1.3 The History of Security Patterns
Yoder and Barcalow wrote the first paper on security patterns [Yod97]. They included a variety of patterns useful in different aspects of security. Before them, at least three papers [Fer93a][fer94a] [Ess97] had shown object-oriented models of secure systems without calling them ‘patterns’, or using one of the standard pattern templates. In 1998, two more patterns appeared: a pattern for cryptography [Bra00] and a pattern for access control [Das98]. After that, several others appeared, and we have now three books on the subject [Bla04][sch06b] [Ste05], one of which [Sch06b] was the first to try to categorize and unify a variety of security patterns. Many papers have also appeared, some of which are surveyed here.
Security patterns are now accepted by many companies, Microsoft [msd], Sun [jav] and IBM [IBMb] have papers and web pages on this subject. A general web page for security patterns also exists [sec]. Pattern catalogs include [Ste05][kie02][Bla04][dou09], [Sch06b][ysk06][Haf11]1. Some surveys of security patterns include [Fer06a][yos08] [Uzu 12a]. This book extends the ideas of [Sch06b] and adds many new patterns, as well as a methodology for building secure systems.
1.4 Industrial Use of Security Patterns
Most developers don’t use models, they just code. However, this situation is slowly changing and design patterns have been successfully applied in many industrial projects, for example [Bec96][sch95]. Several major companies now maintain patterns web pages and have published books about them.
Until now, security patterns have not been used as much as design patterns, but some interesting applications exist, such as qmail [Haf08] and BBVA [Mor12]. [ElK09] reports the use of security patterns to enforce security for remote healthcare in smart homes. [Ela11] describes a survey of 237 institutions in China to discover their use of security requirements for software construction. One of their most common sources of security knowledge were standards and security patterns.
One of the reasons for the lack of use of security patterns is the lack of a good catalog; we hope to help with this. Another reason could be lack of a methodology, and we expect that our methodology can be of value here.
1.5 Other Approaches to Building Secure Systems
There are several other approaches to building secure systems, of which the most prominent are those based on secure coding:
- Microsoft’s Security Development Lifecycle (SDL) [How06]. [Lip05] defines activities for all the stages of a lifecycle based on coding with almost no modeling. The analysis stage is almost ignored, and threats are defined with respect to the deployment units of the software.
- OWASP’s CLASP is a lightweight process to define requirements for secure software [OWAa]. It also starts from deployment units and analyzes their threats. Similarly to SDL it ignores the semantic aspects of the application.
- Building Security in Maturity Model (BSIMM) is a software security framework, which includes twelve practices organized into the four domains of Governance, Intelligence, SSDL Touchpoints and Deployment [BSI].
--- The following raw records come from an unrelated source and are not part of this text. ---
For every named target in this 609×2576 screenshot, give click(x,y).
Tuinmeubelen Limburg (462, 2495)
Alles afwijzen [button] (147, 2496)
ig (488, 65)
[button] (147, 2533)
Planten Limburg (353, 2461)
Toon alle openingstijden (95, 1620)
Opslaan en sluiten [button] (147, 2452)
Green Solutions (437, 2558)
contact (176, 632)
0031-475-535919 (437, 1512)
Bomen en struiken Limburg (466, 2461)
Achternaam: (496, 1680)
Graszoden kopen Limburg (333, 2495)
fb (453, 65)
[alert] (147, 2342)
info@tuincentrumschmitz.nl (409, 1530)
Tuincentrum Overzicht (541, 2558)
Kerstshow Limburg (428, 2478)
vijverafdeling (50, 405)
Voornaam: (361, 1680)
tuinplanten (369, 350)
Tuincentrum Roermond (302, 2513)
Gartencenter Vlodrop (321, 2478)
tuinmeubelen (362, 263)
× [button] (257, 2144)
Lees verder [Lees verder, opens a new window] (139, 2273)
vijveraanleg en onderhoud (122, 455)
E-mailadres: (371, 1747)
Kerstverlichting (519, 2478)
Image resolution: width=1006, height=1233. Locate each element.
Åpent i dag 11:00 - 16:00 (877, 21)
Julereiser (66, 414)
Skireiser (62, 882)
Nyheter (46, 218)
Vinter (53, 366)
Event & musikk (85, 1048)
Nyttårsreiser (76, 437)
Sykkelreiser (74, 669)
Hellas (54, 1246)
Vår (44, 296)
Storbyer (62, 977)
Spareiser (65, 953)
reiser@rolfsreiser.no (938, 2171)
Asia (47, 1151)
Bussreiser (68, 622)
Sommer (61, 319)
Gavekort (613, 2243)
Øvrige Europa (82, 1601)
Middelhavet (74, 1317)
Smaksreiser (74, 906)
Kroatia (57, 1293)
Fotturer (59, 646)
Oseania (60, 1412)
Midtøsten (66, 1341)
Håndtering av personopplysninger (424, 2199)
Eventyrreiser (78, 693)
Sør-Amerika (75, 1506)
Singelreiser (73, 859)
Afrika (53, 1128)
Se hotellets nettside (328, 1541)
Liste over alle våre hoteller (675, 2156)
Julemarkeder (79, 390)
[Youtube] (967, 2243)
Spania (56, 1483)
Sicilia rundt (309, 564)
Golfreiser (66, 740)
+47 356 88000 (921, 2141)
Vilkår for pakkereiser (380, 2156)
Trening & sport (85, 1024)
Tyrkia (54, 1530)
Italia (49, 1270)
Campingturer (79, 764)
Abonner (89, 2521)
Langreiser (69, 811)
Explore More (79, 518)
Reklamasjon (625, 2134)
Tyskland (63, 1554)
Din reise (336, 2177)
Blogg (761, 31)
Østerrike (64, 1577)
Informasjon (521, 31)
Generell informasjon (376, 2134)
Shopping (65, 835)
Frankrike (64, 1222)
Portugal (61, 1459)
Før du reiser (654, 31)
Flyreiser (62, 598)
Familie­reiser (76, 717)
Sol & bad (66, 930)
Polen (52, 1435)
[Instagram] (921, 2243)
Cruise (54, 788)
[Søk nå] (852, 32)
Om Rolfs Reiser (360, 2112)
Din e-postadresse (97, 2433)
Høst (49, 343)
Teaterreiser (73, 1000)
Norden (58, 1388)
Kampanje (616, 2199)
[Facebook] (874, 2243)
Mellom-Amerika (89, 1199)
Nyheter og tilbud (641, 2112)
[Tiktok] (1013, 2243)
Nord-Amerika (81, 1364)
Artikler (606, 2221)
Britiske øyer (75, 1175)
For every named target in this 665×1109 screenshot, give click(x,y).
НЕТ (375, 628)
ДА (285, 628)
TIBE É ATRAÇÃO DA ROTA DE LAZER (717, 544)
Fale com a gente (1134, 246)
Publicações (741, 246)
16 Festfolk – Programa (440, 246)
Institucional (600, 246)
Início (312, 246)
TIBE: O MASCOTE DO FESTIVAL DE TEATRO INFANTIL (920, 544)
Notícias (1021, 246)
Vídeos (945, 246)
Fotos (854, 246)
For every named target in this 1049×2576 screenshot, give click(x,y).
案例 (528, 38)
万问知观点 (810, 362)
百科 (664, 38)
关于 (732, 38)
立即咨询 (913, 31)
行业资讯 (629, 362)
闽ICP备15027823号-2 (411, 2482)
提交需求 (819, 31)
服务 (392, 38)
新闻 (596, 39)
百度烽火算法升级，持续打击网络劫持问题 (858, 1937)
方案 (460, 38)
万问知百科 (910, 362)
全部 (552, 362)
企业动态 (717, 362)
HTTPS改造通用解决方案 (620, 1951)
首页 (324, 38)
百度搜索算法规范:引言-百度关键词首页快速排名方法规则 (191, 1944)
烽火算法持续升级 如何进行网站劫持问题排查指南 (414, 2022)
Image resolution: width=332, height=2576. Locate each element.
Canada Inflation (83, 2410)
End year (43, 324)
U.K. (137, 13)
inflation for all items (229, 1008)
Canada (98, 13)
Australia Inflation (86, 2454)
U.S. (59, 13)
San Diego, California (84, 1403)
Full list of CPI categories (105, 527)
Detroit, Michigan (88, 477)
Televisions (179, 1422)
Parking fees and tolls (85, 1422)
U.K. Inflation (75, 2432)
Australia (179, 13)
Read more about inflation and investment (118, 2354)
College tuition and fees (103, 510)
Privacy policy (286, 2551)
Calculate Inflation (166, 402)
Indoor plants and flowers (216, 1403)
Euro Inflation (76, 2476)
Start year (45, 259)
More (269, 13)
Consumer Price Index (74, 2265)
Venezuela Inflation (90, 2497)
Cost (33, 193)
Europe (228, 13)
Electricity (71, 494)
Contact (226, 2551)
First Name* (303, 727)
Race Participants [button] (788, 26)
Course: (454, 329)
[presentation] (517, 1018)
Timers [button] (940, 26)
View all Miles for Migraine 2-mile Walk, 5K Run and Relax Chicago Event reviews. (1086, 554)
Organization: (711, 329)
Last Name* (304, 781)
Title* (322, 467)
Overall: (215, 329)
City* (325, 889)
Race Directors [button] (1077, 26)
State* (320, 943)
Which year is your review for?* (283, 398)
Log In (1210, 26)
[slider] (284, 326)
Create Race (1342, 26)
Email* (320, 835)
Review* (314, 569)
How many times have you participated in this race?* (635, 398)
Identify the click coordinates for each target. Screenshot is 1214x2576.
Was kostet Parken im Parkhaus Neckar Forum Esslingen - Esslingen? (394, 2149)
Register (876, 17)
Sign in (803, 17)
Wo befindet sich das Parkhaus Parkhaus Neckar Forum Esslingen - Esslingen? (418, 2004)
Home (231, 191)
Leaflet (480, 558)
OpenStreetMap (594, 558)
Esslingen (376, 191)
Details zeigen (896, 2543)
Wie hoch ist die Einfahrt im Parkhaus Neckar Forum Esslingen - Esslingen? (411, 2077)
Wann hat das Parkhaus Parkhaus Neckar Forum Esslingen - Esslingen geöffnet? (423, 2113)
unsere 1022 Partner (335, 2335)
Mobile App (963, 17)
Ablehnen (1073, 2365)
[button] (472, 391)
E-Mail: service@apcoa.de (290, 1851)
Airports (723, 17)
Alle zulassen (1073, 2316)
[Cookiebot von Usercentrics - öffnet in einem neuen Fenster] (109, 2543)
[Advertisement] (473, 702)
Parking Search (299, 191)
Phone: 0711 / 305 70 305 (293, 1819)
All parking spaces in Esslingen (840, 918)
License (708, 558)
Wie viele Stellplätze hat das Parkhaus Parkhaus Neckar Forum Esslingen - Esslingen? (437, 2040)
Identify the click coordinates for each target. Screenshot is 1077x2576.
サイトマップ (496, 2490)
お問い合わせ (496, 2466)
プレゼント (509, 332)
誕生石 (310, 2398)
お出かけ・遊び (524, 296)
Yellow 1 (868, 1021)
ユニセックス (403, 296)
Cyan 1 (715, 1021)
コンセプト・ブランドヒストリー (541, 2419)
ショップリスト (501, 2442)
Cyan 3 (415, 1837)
DeWin [De W09] made a detailed comparison of SDL, CLASP and Touchpoints [McG06], looking for similarities and differences, as well as suggesting improvements. Code-based security, while valuable, cannot produce secure systems by itself, but it can be a good complement to model-based methods.
1Strictly, Haf11 and Ysk06 are not catalogs, they are pattern inventories where they organize existing patterns according to some classification, but do not provide pattern descriptions.